■ **EXERCISE PROMPT**
Copy the records verbatim, from the line containing "You are a computer-use agent. This" to the line containing "tap(796, 891)", including both of those lines.

■ **Records**
========================
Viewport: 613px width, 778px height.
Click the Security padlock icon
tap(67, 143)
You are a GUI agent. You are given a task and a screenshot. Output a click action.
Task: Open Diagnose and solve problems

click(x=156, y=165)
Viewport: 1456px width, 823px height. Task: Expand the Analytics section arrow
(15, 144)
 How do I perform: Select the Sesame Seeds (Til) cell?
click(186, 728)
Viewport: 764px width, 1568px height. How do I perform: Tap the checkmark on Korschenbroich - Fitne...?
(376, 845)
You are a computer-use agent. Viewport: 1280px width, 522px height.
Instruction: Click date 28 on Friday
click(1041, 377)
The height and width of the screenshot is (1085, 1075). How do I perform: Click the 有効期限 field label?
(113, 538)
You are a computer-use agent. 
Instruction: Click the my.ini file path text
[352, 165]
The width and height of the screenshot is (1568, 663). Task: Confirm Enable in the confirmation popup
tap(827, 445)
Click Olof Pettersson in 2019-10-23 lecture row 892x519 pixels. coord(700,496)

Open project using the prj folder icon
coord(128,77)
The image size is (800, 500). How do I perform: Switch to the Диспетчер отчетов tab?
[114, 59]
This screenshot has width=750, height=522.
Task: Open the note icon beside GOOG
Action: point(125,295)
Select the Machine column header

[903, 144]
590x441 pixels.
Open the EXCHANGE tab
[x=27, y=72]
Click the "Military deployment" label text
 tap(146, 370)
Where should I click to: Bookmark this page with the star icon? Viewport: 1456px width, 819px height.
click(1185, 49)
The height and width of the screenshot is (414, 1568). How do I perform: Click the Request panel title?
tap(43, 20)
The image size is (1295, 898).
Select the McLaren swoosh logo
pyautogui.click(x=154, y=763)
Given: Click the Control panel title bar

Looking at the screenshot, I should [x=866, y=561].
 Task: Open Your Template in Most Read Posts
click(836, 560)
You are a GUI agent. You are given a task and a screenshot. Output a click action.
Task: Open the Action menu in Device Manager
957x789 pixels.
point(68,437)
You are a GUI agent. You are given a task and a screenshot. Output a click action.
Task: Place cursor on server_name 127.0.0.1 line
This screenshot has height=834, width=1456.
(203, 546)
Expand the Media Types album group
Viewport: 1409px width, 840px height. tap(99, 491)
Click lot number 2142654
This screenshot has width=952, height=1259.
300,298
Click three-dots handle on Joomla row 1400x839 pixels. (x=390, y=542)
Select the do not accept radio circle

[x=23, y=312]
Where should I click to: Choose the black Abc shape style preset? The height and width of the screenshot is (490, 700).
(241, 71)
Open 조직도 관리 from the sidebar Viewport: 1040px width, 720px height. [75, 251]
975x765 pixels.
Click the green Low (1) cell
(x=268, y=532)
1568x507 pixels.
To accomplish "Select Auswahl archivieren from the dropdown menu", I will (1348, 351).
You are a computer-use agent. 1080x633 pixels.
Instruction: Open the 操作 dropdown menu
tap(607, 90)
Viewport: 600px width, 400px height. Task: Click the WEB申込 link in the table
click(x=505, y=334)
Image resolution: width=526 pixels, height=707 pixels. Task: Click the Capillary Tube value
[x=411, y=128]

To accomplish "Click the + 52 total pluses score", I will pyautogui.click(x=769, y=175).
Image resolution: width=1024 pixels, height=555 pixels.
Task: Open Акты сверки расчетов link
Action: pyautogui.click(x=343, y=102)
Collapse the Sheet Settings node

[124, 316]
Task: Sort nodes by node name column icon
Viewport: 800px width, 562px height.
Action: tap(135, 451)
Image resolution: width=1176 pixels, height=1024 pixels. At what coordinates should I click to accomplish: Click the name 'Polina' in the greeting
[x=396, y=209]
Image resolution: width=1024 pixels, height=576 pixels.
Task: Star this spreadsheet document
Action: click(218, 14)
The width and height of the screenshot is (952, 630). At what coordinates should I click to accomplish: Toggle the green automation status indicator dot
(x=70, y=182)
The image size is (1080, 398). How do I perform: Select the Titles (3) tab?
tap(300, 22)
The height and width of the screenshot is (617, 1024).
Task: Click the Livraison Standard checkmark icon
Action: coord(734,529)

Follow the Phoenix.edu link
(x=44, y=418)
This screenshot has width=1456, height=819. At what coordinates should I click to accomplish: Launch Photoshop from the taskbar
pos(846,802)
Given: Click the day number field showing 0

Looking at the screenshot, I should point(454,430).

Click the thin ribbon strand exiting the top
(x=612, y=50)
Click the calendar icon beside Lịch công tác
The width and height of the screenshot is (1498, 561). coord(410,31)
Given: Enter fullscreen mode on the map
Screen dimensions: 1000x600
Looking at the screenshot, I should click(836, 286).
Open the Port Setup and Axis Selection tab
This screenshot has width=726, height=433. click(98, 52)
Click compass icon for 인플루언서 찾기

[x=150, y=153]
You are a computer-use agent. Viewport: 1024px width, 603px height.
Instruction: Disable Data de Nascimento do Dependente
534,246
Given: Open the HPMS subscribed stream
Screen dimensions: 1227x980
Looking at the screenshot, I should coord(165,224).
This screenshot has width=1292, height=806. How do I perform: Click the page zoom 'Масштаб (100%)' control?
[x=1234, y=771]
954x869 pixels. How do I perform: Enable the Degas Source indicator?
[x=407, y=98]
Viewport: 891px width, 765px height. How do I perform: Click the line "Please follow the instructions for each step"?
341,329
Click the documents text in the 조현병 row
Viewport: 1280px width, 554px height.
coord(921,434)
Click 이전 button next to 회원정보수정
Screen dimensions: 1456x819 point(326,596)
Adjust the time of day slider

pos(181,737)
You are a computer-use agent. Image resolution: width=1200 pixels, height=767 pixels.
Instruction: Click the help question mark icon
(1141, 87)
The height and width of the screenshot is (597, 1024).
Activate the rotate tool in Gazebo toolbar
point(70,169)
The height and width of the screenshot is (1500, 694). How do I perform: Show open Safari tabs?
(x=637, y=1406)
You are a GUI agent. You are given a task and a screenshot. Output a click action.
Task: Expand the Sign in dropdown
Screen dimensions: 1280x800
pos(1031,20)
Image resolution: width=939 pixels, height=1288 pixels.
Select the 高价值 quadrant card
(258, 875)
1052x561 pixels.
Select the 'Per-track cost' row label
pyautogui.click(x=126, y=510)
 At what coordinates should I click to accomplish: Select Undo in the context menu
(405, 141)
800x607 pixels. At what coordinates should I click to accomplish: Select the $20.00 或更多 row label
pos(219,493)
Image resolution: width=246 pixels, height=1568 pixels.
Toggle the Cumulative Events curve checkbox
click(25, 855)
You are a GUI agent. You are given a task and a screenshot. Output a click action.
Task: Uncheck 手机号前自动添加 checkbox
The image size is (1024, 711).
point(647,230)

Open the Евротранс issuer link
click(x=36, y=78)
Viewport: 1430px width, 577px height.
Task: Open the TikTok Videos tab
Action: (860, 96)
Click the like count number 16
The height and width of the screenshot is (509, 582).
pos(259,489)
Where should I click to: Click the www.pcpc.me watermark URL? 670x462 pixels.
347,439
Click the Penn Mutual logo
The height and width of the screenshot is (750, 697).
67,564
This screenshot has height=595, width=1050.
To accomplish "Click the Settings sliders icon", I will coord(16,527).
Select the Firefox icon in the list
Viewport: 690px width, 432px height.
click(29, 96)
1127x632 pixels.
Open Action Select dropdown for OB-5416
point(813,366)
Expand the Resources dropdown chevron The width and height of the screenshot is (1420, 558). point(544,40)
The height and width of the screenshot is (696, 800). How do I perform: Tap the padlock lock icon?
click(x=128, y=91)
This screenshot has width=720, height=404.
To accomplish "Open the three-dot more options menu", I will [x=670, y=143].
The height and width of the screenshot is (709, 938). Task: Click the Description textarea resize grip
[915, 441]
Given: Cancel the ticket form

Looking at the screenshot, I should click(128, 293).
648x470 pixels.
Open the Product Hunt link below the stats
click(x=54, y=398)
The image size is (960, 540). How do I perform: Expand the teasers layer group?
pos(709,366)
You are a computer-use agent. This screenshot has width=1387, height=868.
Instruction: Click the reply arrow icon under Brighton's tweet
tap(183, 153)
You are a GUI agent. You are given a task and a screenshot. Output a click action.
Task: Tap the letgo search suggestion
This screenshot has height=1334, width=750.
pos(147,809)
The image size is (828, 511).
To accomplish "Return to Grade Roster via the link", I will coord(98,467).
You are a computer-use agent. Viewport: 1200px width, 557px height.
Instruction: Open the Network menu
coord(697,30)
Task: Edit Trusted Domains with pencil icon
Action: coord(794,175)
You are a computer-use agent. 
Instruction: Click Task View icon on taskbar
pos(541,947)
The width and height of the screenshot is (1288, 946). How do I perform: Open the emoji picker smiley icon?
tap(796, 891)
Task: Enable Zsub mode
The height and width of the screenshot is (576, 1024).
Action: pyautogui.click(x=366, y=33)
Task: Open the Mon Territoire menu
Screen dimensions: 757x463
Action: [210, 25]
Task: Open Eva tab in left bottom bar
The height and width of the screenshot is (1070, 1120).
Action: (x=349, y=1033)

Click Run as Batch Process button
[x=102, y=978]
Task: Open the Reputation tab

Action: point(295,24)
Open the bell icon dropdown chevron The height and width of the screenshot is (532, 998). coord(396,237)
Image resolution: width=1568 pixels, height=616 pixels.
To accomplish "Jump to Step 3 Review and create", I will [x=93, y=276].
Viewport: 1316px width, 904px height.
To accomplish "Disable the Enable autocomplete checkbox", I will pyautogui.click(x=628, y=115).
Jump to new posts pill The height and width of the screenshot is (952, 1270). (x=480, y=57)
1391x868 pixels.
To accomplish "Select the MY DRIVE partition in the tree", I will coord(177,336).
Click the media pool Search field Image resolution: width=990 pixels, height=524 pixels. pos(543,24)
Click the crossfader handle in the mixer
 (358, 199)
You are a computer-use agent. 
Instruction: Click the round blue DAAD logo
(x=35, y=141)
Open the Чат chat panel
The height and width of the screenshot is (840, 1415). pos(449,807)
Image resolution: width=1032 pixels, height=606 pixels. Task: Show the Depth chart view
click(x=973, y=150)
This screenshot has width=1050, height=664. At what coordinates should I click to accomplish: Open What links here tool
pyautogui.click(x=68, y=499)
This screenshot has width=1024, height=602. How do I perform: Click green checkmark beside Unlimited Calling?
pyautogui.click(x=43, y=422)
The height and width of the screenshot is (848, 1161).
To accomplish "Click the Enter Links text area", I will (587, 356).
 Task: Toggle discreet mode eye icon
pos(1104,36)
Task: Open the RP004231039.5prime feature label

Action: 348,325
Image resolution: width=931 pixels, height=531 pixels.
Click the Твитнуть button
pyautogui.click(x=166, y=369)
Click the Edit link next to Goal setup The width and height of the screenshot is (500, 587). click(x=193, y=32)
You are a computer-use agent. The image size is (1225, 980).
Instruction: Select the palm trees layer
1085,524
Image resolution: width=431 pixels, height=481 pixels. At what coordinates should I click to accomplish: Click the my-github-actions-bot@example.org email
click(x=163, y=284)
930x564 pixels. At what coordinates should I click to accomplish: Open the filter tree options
========================
■ **WRITTEN SOLUTION**
You are a computer-use agent. This screenshot has width=1387, height=868.
Instruction: Click the reply arrow icon under Brighton's tweet
tap(183, 153)
You are a GUI agent. You are given a task and a screenshot. Output a click action.
Task: Tap the letgo search suggestion
This screenshot has height=1334, width=750.
pos(147,809)
The image size is (828, 511).
To accomplish "Return to Grade Roster via the link", I will coord(98,467).
You are a computer-use agent. Viewport: 1200px width, 557px height.
Instruction: Open the Network menu
coord(697,30)
Task: Edit Trusted Domains with pencil icon
Action: coord(794,175)
You are a computer-use agent. 
Instruction: Click Task View icon on taskbar
pos(541,947)
The width and height of the screenshot is (1288, 946). How do I perform: Open the emoji picker smiley icon?
tap(796, 891)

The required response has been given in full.